§ **Given records**:

▬▬▬▬▬▬▬▬▬▬

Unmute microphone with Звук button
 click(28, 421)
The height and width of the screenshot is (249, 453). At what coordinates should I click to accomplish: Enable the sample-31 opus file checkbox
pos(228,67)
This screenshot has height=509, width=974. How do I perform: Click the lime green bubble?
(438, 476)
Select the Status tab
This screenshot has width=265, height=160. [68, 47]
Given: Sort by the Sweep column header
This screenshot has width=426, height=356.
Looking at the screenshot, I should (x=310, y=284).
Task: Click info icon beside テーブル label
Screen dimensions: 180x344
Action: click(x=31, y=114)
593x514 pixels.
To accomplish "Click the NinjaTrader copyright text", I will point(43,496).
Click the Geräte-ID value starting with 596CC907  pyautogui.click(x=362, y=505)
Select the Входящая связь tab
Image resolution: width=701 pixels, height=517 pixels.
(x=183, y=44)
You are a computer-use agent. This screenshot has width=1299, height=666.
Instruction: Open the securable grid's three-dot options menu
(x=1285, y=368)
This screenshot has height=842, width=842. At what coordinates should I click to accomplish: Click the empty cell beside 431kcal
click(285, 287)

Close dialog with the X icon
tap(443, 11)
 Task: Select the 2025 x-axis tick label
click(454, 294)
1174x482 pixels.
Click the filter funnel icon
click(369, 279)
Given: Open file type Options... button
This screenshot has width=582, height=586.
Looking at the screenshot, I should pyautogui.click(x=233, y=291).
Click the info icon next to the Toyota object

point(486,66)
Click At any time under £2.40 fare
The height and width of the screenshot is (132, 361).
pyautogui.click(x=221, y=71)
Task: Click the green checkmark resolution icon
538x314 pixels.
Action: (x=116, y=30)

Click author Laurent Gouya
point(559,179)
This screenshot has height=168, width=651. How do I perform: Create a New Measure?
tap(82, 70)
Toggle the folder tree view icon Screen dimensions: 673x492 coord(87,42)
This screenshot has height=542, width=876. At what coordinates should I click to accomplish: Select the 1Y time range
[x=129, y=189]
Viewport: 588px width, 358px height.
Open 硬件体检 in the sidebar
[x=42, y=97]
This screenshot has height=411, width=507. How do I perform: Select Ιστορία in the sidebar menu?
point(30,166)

▬▬▬▬▬▬▬▬▬▬

§ **What is expected**:
Having read the entries, output all of them verbatim.

§ **Answer**:
Unmute microphone with Звук button
 click(28, 421)
The height and width of the screenshot is (249, 453). At what coordinates should I click to accomplish: Enable the sample-31 opus file checkbox
pos(228,67)
This screenshot has height=509, width=974. How do I perform: Click the lime green bubble?
(438, 476)
Select the Status tab
This screenshot has width=265, height=160. [68, 47]
Given: Sort by the Sweep column header
This screenshot has width=426, height=356.
Looking at the screenshot, I should (x=310, y=284).
Task: Click info icon beside テーブル label
Screen dimensions: 180x344
Action: click(x=31, y=114)
593x514 pixels.
To accomplish "Click the NinjaTrader copyright text", I will point(43,496).
Click the Geräte-ID value starting with 596CC907  pyautogui.click(x=362, y=505)
Select the Входящая связь tab
Image resolution: width=701 pixels, height=517 pixels.
(x=183, y=44)
You are a computer-use agent. This screenshot has width=1299, height=666.
Instruction: Open the securable grid's three-dot options menu
(x=1285, y=368)
This screenshot has height=842, width=842. At what coordinates should I click to accomplish: Click the empty cell beside 431kcal
click(285, 287)

Close dialog with the X icon
tap(443, 11)
 Task: Select the 2025 x-axis tick label
click(454, 294)
1174x482 pixels.
Click the filter funnel icon
click(369, 279)
Given: Open file type Options... button
This screenshot has width=582, height=586.
Looking at the screenshot, I should pyautogui.click(x=233, y=291).
Click the info icon next to the Toyota object

point(486,66)
Click At any time under £2.40 fare
The height and width of the screenshot is (132, 361).
pyautogui.click(x=221, y=71)
Task: Click the green checkmark resolution icon
538x314 pixels.
Action: (x=116, y=30)

Click author Laurent Gouya
point(559,179)
This screenshot has height=168, width=651. How do I perform: Create a New Measure?
tap(82, 70)
Toggle the folder tree view icon Screen dimensions: 673x492 coord(87,42)
This screenshot has height=542, width=876. At what coordinates should I click to accomplish: Select the 1Y time range
[x=129, y=189]
Viewport: 588px width, 358px height.
Open 硬件体检 in the sidebar
[x=42, y=97]
This screenshot has height=411, width=507. How do I perform: Select Ιστορία in the sidebar menu?
point(30,166)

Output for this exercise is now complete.